Un article vient de paraître dans la revue « Agricultural and Forest Meteorology » sur la croissance du chêne sessile et du pin sylvestre. L’objectif de ce travail était d’intégrer des variables climatiques dans les modèles de manière à mieux prédire la croissance dans le contexte des changements climatiques. Ce travail a été réalisé en utilisant des données de l’IGN et des données rétrospectives de largeur de cerne provenant du dispositif OPTMix.
Vallet, P. and T. Perot (2018). « Coupling transversal and longitudinal models to better predict Quercus petraea and Pinus sylvestris stand growth under climate change. » Agricultural and Forest Meteorology 263: 258-266. doi: 10.1016/j.agrformet.2018.08.021
- Large-scale NFI data provide growth models including silvicultural effects.
- Tree rings data provide models for annual modulation of growth by climate.
- Coupling both models allowed to develop climate-dependent stand growth models.

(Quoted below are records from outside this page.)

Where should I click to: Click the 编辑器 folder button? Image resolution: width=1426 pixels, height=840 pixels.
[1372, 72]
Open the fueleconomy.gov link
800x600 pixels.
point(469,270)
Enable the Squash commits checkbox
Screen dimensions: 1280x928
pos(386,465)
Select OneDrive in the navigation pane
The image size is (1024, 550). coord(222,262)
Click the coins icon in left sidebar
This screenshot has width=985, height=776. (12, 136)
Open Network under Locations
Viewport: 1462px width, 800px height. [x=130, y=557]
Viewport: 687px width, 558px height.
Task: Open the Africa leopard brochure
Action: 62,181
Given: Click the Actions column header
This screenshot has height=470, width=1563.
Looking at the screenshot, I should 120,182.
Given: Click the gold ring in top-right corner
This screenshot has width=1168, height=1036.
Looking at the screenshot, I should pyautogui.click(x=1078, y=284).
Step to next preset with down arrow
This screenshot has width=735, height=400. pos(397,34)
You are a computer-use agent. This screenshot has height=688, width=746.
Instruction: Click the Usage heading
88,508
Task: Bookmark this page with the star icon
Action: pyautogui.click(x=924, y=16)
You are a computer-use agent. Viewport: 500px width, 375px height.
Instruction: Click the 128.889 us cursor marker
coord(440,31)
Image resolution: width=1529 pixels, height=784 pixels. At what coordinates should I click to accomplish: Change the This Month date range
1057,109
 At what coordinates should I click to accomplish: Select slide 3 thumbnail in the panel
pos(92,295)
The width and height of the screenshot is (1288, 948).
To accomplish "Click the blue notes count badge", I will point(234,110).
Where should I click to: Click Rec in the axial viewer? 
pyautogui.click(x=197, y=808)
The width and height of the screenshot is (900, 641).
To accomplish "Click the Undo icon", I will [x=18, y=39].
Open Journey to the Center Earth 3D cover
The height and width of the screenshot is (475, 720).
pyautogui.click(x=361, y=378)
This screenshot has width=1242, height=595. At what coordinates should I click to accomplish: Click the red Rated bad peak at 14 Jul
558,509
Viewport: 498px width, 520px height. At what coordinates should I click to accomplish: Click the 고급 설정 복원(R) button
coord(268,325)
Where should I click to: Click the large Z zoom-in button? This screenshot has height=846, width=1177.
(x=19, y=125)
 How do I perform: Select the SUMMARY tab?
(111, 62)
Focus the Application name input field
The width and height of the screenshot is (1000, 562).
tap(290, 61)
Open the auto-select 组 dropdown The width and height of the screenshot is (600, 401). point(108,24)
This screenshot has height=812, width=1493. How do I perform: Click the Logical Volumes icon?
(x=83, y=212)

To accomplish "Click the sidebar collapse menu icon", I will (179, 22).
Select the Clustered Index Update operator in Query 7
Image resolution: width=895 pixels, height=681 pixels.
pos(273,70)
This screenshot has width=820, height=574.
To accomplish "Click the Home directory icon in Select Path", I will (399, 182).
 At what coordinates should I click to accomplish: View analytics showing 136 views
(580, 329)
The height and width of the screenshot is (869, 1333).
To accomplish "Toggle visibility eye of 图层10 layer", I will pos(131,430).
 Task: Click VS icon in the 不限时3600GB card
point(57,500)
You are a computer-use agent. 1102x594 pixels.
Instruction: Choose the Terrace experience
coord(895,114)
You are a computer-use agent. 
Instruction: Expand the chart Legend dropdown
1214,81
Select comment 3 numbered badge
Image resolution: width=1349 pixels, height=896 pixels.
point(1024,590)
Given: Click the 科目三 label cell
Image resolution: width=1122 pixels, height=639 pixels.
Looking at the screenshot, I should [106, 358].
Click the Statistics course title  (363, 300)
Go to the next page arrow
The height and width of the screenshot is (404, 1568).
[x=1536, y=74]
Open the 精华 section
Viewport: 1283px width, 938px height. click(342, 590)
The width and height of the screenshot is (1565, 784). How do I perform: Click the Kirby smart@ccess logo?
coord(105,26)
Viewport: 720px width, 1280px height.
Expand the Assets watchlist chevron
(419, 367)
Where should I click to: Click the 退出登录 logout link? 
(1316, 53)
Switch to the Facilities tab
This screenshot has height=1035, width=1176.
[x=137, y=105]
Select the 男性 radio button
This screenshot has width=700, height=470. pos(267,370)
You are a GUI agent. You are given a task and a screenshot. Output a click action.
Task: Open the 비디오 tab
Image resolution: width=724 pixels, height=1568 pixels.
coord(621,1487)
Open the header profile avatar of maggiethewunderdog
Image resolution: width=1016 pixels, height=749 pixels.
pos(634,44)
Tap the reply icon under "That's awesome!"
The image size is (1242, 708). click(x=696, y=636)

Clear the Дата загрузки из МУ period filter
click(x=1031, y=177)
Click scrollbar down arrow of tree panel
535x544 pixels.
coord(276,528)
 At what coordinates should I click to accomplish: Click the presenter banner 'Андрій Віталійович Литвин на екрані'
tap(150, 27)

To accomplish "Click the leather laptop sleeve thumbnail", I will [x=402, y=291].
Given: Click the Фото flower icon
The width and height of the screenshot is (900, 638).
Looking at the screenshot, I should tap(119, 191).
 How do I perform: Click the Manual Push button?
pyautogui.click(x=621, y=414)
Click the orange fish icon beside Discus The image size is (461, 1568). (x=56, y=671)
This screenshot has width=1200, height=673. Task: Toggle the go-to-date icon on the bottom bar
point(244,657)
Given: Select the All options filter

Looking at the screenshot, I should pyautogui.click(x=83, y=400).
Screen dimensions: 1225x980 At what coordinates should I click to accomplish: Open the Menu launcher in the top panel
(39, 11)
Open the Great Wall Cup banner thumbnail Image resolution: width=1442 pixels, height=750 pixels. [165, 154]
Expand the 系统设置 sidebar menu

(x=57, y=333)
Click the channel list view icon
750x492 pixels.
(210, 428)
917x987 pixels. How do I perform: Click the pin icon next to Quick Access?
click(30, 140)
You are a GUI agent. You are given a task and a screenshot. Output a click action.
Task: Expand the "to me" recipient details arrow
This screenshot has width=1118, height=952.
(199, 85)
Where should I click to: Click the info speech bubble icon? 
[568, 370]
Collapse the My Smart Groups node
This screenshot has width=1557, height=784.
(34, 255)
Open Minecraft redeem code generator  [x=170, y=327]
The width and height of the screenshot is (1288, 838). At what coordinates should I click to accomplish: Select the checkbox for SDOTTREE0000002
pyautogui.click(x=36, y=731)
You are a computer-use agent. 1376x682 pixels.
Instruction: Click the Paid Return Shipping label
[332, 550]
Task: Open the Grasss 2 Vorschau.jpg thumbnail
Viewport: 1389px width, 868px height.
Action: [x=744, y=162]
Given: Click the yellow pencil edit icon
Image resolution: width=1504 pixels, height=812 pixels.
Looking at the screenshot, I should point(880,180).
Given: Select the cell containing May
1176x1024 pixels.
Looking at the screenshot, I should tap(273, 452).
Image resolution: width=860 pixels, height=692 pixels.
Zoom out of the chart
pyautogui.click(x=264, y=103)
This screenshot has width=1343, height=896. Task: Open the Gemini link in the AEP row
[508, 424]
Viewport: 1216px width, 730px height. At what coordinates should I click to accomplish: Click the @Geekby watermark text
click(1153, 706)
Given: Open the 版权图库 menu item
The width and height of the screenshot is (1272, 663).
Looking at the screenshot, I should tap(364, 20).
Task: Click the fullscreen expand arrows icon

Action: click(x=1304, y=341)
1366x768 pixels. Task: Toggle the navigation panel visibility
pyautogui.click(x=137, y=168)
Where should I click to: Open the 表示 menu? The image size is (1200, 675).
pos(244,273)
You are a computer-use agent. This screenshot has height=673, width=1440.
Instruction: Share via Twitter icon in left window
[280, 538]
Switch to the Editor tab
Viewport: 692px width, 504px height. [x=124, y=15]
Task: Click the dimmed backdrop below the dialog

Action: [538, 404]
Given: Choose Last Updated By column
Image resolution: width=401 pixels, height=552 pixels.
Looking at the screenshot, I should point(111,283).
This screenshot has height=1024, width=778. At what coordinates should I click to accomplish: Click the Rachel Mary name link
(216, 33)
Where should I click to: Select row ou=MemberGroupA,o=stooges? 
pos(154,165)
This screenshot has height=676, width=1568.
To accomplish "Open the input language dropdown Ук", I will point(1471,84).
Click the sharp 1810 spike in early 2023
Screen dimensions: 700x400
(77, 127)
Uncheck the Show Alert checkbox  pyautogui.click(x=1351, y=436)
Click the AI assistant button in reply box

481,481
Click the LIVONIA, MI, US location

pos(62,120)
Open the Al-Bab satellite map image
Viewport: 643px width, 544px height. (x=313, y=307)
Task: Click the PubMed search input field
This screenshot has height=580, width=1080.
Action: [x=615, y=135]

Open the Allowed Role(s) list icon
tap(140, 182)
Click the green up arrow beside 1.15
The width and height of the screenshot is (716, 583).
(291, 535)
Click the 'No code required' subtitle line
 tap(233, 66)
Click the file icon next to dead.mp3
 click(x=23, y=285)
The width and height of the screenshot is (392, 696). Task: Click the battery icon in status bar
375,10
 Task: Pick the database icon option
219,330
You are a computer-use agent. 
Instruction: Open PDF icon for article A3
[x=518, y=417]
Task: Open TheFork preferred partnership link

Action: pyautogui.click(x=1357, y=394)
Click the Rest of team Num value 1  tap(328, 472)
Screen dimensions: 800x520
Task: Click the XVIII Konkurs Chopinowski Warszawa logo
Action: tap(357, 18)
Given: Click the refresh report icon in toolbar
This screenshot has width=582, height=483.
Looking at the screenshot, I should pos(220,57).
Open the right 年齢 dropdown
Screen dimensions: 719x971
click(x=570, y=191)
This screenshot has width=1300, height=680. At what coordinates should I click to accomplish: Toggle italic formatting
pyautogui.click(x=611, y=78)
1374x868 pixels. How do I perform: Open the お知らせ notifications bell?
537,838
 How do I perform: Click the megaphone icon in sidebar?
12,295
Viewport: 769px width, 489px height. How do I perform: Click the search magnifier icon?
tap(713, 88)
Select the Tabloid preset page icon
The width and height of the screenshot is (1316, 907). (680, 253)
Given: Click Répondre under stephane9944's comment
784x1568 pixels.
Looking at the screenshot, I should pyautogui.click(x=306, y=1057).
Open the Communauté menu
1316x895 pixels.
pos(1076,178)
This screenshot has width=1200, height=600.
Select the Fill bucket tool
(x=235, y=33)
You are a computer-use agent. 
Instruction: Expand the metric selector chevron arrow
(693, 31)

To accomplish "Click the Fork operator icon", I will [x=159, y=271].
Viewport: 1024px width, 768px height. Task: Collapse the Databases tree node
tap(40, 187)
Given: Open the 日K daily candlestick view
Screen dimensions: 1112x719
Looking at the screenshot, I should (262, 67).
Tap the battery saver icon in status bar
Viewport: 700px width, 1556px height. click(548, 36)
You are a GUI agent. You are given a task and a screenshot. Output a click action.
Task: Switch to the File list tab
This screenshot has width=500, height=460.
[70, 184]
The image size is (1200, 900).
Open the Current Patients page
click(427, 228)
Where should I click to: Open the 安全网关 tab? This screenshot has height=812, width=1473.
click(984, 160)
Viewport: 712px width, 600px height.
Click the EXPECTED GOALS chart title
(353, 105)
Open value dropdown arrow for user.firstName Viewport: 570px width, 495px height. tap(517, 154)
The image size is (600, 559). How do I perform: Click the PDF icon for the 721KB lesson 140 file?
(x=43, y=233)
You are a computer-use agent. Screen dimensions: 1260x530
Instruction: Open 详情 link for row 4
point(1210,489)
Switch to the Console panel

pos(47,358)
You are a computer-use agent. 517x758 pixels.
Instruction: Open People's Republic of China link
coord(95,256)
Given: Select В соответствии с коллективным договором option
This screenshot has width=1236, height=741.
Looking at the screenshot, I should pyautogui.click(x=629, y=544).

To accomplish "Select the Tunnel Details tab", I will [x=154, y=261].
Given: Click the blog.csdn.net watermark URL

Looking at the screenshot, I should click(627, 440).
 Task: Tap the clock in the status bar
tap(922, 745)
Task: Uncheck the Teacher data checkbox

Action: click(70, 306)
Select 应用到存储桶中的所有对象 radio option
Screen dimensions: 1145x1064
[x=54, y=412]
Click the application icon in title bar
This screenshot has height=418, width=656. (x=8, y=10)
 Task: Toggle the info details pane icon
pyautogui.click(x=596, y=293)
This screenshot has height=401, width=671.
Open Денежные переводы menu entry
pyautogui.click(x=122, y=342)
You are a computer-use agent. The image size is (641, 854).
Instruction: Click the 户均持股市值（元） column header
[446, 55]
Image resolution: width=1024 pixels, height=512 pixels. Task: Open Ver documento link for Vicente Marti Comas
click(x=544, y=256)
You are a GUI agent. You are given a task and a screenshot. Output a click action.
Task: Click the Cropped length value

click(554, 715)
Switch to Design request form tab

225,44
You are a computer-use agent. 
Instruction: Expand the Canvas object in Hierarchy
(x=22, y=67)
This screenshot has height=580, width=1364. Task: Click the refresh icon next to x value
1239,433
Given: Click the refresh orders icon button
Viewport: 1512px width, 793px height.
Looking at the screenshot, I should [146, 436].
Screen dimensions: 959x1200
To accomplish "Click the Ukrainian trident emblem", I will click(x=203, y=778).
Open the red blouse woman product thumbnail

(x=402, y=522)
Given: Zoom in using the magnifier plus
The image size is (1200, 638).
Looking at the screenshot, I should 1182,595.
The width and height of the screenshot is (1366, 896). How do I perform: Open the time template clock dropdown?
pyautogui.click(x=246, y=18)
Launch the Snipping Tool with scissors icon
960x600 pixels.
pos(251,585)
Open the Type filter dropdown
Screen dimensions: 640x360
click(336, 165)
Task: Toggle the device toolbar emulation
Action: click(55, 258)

Climate change has swept away the former general principles of long-term stability in forest productivity. New types of models are needed to predict growth and to plan forest management under future climate conditions. These models must remain robust for silvicultural practices and variations in climate. In this study, we present a new type of model development to achieve these goals. Our study focused on pure and mixed stands of Quercus petraea and Pinus sylvestris in central France. We used National Forest Inventory (NFI) data: respectively, 525 and 548 pure plots of Quercus petraea and Pinus sylvestris, and 68 plots of mixed species. We also used 108 tree cores from an experimental site of the same species. The cores cover the period from 1971 to 2013, making a total of 4572 individual annual increments. We coupled two types of models. One was developed with NFI data (transversal data). This model takes into account mean diameter and stand density effects on stand growth. It includes a set of biophysical factors accounting for stand fertility. The other one was developed with the data from tree cores (longitudinal data), and provides a climate modulation thanks to the correlation between ring width and yearly climate. The model with tree core data reveals the influence of December to July rainfalls on yearly variability in stand growth for Quercus petraea and of May to August rainfalls for Pinus sylvestris. We obtained a coupled model that allowed us to project growth up to 2100 for all the different IPCC scenarios but one; the model was outside its area of validity beyond 2060 for the RCP 8.5 scenario.